As mentioned, professionals who do not have much experience with Asperger's have a hard time identifying the defining characteristics. For example, social skill deficits may be noted by a professional, but then they are often downplayed because the child or adolescent appears to be having appropriate conversations with others or seems to be interested in other people. But with an Asperger child, the conversations are not generally reciprocal, so the child must be carefully observed to see whether or not there is true back-and-forth interaction. Also, many Asperger children have an interest in others, but you need to clarify if the objects of their interest are age appropriate. Do they interact with peers in an age-appropriate fashion? Can they maintain friendships over a period of time or do they end as the novelty wears off? These are the types of observations and questions that must be asked in order to ensure a proper diagnosis.

Another example of an overlooked area is the narrow routines or rituals that are supposed to be present. This does not always manifest as obsessive-compulsive behavior in the typical sense, such as repeated handwashing or neatness, but rather in the insistence on the need for rules about many issues and situations. These children may not throw tantrums over their need for rules, but may require them just as much as the person who has a meltdown when a rule is violated. In essence, there is no single profile of the typical Asperger individual. They are not all the same, as you will see in later chapters.
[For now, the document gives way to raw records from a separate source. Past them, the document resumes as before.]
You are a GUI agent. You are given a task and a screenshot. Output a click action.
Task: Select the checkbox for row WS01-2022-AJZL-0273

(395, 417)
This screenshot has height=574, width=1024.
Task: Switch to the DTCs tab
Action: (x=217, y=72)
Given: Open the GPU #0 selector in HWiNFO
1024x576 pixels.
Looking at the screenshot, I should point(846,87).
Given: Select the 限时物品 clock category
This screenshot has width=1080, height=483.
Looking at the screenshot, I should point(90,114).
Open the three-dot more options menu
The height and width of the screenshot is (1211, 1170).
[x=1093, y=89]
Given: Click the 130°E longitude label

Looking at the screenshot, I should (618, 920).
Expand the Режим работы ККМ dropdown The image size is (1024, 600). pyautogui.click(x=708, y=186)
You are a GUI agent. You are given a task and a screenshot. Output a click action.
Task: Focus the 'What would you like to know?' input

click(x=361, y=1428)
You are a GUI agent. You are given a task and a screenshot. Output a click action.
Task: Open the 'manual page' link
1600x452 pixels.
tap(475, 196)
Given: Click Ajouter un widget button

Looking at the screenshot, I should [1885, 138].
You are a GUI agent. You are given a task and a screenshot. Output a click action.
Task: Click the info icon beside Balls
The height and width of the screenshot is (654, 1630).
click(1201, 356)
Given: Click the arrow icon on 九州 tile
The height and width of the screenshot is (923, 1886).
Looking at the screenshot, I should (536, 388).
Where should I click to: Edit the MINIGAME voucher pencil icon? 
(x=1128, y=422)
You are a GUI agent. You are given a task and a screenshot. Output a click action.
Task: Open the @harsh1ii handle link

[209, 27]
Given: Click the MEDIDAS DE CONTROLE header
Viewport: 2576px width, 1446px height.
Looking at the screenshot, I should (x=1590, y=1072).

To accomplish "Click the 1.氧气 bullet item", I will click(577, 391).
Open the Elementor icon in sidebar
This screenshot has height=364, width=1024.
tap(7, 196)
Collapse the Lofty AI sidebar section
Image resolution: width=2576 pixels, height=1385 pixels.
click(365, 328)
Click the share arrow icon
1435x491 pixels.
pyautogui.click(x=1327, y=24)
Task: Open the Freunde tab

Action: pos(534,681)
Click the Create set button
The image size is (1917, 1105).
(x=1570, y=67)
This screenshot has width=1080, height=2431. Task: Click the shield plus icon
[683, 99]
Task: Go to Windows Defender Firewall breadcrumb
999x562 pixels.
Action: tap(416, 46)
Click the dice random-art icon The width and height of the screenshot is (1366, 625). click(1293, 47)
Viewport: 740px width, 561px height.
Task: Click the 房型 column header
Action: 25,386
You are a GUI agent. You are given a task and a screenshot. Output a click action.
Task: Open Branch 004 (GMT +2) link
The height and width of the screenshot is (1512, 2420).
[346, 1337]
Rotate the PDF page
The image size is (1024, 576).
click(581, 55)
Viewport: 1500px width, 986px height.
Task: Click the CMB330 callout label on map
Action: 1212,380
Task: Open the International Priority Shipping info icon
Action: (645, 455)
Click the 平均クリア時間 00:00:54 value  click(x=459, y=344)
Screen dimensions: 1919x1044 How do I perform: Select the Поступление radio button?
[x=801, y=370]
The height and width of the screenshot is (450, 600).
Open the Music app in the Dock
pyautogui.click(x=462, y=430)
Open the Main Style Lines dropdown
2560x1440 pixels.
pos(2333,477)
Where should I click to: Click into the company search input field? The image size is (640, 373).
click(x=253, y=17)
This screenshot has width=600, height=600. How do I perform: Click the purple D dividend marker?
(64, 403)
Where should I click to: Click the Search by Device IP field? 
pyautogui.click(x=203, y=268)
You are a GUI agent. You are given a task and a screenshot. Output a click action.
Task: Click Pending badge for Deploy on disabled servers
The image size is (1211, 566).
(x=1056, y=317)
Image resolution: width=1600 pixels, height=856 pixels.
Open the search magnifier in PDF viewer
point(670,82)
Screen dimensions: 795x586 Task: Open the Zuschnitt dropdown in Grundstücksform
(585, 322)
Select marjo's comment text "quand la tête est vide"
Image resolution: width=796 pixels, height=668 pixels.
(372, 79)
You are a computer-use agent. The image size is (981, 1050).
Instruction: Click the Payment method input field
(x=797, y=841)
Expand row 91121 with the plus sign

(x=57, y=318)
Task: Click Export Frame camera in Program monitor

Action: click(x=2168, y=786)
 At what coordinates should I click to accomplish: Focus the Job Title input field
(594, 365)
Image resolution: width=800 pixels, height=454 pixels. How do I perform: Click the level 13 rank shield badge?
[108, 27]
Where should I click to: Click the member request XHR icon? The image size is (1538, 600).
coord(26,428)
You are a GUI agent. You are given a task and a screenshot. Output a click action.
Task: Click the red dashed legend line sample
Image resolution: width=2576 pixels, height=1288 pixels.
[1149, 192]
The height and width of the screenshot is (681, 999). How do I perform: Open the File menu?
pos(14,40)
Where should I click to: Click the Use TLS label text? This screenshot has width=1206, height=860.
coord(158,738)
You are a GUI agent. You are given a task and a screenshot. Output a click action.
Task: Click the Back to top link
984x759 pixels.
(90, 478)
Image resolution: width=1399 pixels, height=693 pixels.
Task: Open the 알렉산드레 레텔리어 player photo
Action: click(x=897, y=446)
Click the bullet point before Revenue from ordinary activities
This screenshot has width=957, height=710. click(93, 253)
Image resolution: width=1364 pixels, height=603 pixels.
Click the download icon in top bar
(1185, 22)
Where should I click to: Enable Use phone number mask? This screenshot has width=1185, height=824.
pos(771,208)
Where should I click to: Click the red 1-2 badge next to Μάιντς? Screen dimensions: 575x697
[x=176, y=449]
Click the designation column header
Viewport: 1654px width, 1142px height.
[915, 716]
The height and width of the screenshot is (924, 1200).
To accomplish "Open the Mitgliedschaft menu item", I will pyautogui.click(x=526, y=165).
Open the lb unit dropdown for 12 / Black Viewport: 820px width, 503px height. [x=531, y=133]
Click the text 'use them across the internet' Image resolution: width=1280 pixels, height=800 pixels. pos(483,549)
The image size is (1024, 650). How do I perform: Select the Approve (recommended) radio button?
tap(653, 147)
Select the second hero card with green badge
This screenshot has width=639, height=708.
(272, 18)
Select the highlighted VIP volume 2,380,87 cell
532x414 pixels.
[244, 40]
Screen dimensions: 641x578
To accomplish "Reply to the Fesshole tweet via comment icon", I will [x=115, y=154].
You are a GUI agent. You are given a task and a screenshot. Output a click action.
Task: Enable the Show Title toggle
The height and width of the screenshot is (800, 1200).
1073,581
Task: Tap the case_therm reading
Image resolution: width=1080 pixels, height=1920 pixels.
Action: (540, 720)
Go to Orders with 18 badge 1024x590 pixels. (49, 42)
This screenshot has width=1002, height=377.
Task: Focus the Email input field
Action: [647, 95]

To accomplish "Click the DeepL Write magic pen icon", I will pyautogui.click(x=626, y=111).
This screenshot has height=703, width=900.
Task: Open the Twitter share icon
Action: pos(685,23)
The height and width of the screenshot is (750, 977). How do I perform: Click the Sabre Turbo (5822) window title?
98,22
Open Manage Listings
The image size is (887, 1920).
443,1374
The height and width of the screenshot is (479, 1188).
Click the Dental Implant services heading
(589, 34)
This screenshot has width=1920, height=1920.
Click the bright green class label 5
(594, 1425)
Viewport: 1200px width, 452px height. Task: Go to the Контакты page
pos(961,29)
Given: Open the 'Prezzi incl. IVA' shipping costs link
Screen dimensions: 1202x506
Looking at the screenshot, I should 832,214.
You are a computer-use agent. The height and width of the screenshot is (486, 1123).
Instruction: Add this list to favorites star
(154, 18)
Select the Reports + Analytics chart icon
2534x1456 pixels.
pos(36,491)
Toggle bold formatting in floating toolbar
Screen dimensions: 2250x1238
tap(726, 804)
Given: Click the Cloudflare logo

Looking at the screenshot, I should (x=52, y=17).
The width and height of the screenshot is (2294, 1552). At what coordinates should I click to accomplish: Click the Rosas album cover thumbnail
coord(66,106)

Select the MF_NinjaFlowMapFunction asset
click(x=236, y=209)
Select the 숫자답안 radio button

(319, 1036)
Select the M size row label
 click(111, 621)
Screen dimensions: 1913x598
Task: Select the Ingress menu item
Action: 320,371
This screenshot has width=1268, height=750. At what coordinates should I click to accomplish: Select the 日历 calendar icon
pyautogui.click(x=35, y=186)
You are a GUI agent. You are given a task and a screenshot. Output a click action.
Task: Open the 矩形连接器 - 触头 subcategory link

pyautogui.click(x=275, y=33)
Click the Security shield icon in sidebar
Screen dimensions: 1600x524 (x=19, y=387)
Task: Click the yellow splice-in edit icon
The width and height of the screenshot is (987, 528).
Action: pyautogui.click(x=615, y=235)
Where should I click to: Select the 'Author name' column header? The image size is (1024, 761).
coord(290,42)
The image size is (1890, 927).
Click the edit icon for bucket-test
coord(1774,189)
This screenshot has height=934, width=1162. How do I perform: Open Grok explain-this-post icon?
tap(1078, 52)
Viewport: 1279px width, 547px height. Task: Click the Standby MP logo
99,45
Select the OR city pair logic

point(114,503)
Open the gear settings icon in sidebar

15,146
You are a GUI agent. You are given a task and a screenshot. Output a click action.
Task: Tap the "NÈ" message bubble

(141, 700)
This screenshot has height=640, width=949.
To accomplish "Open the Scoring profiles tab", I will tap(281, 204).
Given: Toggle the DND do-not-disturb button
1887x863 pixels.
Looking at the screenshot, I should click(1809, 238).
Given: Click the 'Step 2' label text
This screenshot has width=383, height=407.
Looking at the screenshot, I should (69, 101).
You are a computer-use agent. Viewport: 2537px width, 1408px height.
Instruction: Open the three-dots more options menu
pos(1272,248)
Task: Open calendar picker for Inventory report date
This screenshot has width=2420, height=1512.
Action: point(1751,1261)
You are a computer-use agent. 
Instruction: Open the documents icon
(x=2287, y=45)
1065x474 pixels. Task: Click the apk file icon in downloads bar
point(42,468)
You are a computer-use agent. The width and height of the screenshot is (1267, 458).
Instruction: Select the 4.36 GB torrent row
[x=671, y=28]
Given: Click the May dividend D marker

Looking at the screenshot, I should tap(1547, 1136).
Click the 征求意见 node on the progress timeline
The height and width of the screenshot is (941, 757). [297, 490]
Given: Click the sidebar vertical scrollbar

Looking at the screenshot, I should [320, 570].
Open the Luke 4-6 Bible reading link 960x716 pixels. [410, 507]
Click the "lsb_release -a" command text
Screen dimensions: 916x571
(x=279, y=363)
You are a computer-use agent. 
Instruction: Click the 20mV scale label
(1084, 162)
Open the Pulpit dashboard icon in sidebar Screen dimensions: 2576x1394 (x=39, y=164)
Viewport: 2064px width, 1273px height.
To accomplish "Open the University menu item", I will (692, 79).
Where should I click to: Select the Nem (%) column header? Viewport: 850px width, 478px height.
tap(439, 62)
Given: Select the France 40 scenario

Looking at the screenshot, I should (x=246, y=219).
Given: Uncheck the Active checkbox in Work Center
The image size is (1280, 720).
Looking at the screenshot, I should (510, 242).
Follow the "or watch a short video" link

Because of these subtleties and nuances, the single most important consideration in diagnosis is that the person making the initial diagnosis be familiar with autistic spectrum disorders – in particular, Asperger's syndrome. They should have previously diagnosed numerous children. To make a proper, initial diagnosis requires the following:

  1. You (both parents) and your child should have sessions with a psychologist where your child is carefully observed to see how he responds in various situations. This is done through play or talk sessions in the psychologist's office and by discussions with both parents. The psychologist may ask you to complete checklists or questionnaires to gain a better understanding of the child's behaviors at home and/or school. If the child is in school, the psychologist may call the child's teacher or ask her to complete additional checklists. The checklists or questionnaires used should be ones that are appropriate for individuals with Asperger's syndrome. It is important to determine the IQ level of your child as well. An average or above-average IQ is necessary for a diagnosis of Asperger's.
  2. The child should see a neurologist or developmental pediatrician (again, someone familiar with autistic spectrum disorders) for a thorough neurological exam to rule out other medical conditions and to assess the need for medication. The physician may suggest additional medical testing (blood, urine, fragile X, hearing).
  3. It is important to include a speech and language evaluation, as those with Asperger's syndrome will display impairments in the pragmatics and semantics of language, despite having adequate receptive and expressive language. This will also serve to make parents aware of any unusual language patterns the child displays that will interfere in later social situations. Again, these oddities may not be recognized if the evaluator is not familiar with Asperger's syndrome.
  4. Finally, an evaluation by an occupational therapist familiar with sensory integration difficulties may provide additional and valuable information.